··· SUPPLIED MATERIAL

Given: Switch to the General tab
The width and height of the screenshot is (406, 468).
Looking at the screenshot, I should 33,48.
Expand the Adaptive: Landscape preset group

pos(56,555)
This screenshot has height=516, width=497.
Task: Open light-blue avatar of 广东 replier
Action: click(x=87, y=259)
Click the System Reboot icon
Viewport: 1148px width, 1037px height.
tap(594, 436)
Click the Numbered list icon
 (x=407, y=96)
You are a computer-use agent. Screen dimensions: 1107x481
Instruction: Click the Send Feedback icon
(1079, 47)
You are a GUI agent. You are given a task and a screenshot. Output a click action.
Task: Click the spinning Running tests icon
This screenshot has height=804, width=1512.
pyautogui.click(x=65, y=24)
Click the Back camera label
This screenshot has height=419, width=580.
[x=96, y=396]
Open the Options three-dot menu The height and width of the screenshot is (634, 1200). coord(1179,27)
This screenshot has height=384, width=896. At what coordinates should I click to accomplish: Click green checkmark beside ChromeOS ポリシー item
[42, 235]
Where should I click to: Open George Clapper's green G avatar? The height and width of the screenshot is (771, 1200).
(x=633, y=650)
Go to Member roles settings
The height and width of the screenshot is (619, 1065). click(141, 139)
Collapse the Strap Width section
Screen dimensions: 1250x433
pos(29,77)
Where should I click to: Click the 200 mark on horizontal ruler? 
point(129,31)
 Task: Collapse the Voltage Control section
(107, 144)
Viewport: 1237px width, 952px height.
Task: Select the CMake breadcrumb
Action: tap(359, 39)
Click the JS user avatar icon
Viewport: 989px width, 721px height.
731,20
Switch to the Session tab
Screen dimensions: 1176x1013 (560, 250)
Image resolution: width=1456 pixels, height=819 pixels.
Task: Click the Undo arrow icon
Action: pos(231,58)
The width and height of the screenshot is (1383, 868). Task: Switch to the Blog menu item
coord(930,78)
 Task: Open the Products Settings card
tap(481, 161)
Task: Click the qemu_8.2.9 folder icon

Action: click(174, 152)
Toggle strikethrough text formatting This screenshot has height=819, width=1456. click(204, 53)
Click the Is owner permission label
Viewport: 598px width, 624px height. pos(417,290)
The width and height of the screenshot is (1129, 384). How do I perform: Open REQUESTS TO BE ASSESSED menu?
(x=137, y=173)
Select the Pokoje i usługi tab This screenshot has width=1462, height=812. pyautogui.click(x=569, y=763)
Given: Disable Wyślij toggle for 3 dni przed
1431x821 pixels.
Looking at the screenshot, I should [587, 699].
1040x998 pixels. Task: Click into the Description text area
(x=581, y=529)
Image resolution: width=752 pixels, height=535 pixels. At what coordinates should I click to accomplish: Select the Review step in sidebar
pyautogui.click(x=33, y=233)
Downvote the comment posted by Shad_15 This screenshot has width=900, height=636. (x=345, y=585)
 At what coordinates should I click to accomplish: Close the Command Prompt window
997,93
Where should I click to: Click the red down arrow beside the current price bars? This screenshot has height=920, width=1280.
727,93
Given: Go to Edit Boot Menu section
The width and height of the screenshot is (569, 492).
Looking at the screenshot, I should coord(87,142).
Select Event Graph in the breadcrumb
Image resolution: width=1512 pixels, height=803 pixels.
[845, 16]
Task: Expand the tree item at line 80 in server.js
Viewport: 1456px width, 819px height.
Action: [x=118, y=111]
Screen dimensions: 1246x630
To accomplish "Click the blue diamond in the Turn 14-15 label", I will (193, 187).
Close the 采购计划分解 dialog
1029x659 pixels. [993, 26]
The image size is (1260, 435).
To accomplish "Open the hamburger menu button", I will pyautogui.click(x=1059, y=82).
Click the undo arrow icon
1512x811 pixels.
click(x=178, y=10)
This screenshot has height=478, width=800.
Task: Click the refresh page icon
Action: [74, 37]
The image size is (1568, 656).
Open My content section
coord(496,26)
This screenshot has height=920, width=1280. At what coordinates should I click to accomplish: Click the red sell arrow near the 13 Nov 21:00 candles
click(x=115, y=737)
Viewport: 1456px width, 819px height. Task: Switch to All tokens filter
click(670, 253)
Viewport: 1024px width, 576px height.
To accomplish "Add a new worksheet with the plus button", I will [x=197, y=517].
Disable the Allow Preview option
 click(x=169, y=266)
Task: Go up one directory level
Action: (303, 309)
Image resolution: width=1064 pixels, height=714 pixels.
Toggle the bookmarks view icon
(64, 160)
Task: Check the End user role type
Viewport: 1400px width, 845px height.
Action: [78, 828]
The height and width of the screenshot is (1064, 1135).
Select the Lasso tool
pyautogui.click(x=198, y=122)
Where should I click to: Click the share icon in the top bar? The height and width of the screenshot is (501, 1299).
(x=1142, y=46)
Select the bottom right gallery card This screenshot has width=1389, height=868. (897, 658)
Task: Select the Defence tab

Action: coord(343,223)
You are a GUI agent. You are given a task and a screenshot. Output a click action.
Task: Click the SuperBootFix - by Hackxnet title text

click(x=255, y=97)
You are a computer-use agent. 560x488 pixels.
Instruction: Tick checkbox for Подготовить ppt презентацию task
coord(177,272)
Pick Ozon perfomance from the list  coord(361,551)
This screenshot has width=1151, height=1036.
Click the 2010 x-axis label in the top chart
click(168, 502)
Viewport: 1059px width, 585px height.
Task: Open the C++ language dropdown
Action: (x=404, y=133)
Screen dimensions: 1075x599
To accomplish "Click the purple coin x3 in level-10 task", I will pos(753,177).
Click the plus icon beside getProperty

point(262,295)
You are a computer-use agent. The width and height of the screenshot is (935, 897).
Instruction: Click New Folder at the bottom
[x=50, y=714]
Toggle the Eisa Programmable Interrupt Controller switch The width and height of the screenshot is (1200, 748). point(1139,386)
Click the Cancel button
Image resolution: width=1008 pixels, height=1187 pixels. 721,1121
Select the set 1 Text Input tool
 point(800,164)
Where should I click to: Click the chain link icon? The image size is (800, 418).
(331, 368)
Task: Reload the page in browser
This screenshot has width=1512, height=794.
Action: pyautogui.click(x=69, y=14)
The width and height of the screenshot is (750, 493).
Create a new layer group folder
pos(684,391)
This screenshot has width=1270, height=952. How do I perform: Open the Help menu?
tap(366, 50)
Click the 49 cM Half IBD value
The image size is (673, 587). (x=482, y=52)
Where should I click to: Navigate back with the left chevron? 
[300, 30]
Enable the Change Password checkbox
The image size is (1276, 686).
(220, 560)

······

Extract the lines above and repeat every one of them exactly.

Given: Switch to the General tab
The width and height of the screenshot is (406, 468).
Looking at the screenshot, I should 33,48.
Expand the Adaptive: Landscape preset group

pos(56,555)
This screenshot has height=516, width=497.
Task: Open light-blue avatar of 广东 replier
Action: click(x=87, y=259)
Click the System Reboot icon
Viewport: 1148px width, 1037px height.
tap(594, 436)
Click the Numbered list icon
 (x=407, y=96)
You are a computer-use agent. Screen dimensions: 1107x481
Instruction: Click the Send Feedback icon
(1079, 47)
You are a GUI agent. You are given a task and a screenshot. Output a click action.
Task: Click the spinning Running tests icon
This screenshot has height=804, width=1512.
pyautogui.click(x=65, y=24)
Click the Back camera label
This screenshot has height=419, width=580.
[x=96, y=396]
Open the Options three-dot menu The height and width of the screenshot is (634, 1200). coord(1179,27)
This screenshot has height=384, width=896. At what coordinates should I click to accomplish: Click green checkmark beside ChromeOS ポリシー item
[42, 235]
Where should I click to: Open George Clapper's green G avatar? The height and width of the screenshot is (771, 1200).
(x=633, y=650)
Go to Member roles settings
The height and width of the screenshot is (619, 1065). click(141, 139)
Collapse the Strap Width section
Screen dimensions: 1250x433
pos(29,77)
Where should I click to: Click the 200 mark on horizontal ruler? 
point(129,31)
 Task: Collapse the Voltage Control section
(107, 144)
Viewport: 1237px width, 952px height.
Task: Select the CMake breadcrumb
Action: tap(359, 39)
Click the JS user avatar icon
Viewport: 989px width, 721px height.
731,20
Switch to the Session tab
Screen dimensions: 1176x1013 (560, 250)
Image resolution: width=1456 pixels, height=819 pixels.
Task: Click the Undo arrow icon
Action: pos(231,58)
The width and height of the screenshot is (1383, 868). Task: Switch to the Blog menu item
coord(930,78)
 Task: Open the Products Settings card
tap(481, 161)
Task: Click the qemu_8.2.9 folder icon

Action: click(174, 152)
Toggle strikethrough text formatting This screenshot has height=819, width=1456. click(204, 53)
Click the Is owner permission label
Viewport: 598px width, 624px height. pos(417,290)
The width and height of the screenshot is (1129, 384). How do I perform: Open REQUESTS TO BE ASSESSED menu?
(x=137, y=173)
Select the Pokoje i usługi tab This screenshot has width=1462, height=812. pyautogui.click(x=569, y=763)
Given: Disable Wyślij toggle for 3 dni przed
1431x821 pixels.
Looking at the screenshot, I should [587, 699].
1040x998 pixels. Task: Click into the Description text area
(x=581, y=529)
Image resolution: width=752 pixels, height=535 pixels. At what coordinates should I click to accomplish: Select the Review step in sidebar
pyautogui.click(x=33, y=233)
Downvote the comment posted by Shad_15 This screenshot has width=900, height=636. (x=345, y=585)
 At what coordinates should I click to accomplish: Close the Command Prompt window
997,93
Where should I click to: Click the red down arrow beside the current price bars? This screenshot has height=920, width=1280.
727,93
Given: Go to Edit Boot Menu section
The width and height of the screenshot is (569, 492).
Looking at the screenshot, I should coord(87,142).
Select Event Graph in the breadcrumb
Image resolution: width=1512 pixels, height=803 pixels.
[845, 16]
Task: Expand the tree item at line 80 in server.js
Viewport: 1456px width, 819px height.
Action: [x=118, y=111]
Screen dimensions: 1246x630
To accomplish "Click the blue diamond in the Turn 14-15 label", I will (193, 187).
Close the 采购计划分解 dialog
1029x659 pixels. [993, 26]
The image size is (1260, 435).
To accomplish "Open the hamburger menu button", I will pyautogui.click(x=1059, y=82).
Click the undo arrow icon
1512x811 pixels.
click(x=178, y=10)
This screenshot has height=478, width=800.
Task: Click the refresh page icon
Action: [74, 37]
The image size is (1568, 656).
Open My content section
coord(496,26)
This screenshot has height=920, width=1280. At what coordinates should I click to accomplish: Click the red sell arrow near the 13 Nov 21:00 candles
click(x=115, y=737)
Viewport: 1456px width, 819px height. Task: Switch to All tokens filter
click(670, 253)
Viewport: 1024px width, 576px height.
To accomplish "Add a new worksheet with the plus button", I will [x=197, y=517].
Disable the Allow Preview option
 click(x=169, y=266)
Task: Go up one directory level
Action: (303, 309)
Image resolution: width=1064 pixels, height=714 pixels.
Toggle the bookmarks view icon
(64, 160)
Task: Check the End user role type
Viewport: 1400px width, 845px height.
Action: [78, 828]
The height and width of the screenshot is (1064, 1135).
Select the Lasso tool
pyautogui.click(x=198, y=122)
Where should I click to: Click the share icon in the top bar? The height and width of the screenshot is (501, 1299).
(x=1142, y=46)
Select the bottom right gallery card This screenshot has width=1389, height=868. (897, 658)
Task: Select the Defence tab

Action: coord(343,223)
You are a GUI agent. You are given a task and a screenshot. Output a click action.
Task: Click the SuperBootFix - by Hackxnet title text

click(x=255, y=97)
You are a computer-use agent. 560x488 pixels.
Instruction: Tick checkbox for Подготовить ppt презентацию task
coord(177,272)
Pick Ozon perfomance from the list  coord(361,551)
This screenshot has width=1151, height=1036.
Click the 2010 x-axis label in the top chart
click(168, 502)
Viewport: 1059px width, 585px height.
Task: Open the C++ language dropdown
Action: (x=404, y=133)
Screen dimensions: 1075x599
To accomplish "Click the purple coin x3 in level-10 task", I will pos(753,177).
Click the plus icon beside getProperty

point(262,295)
You are a computer-use agent. The width and height of the screenshot is (935, 897).
Instruction: Click New Folder at the bottom
[x=50, y=714]
Toggle the Eisa Programmable Interrupt Controller switch The width and height of the screenshot is (1200, 748). point(1139,386)
Click the Cancel button
Image resolution: width=1008 pixels, height=1187 pixels. 721,1121
Select the set 1 Text Input tool
 point(800,164)
Where should I click to: Click the chain link icon? The image size is (800, 418).
(331, 368)
Task: Reload the page in browser
This screenshot has width=1512, height=794.
Action: pyautogui.click(x=69, y=14)
The width and height of the screenshot is (750, 493).
Create a new layer group folder
pos(684,391)
This screenshot has width=1270, height=952. How do I perform: Open the Help menu?
tap(366, 50)
Click the 49 cM Half IBD value
The image size is (673, 587). (x=482, y=52)
Where should I click to: Navigate back with the left chevron? 
[300, 30]
Enable the Change Password checkbox
The image size is (1276, 686).
(220, 560)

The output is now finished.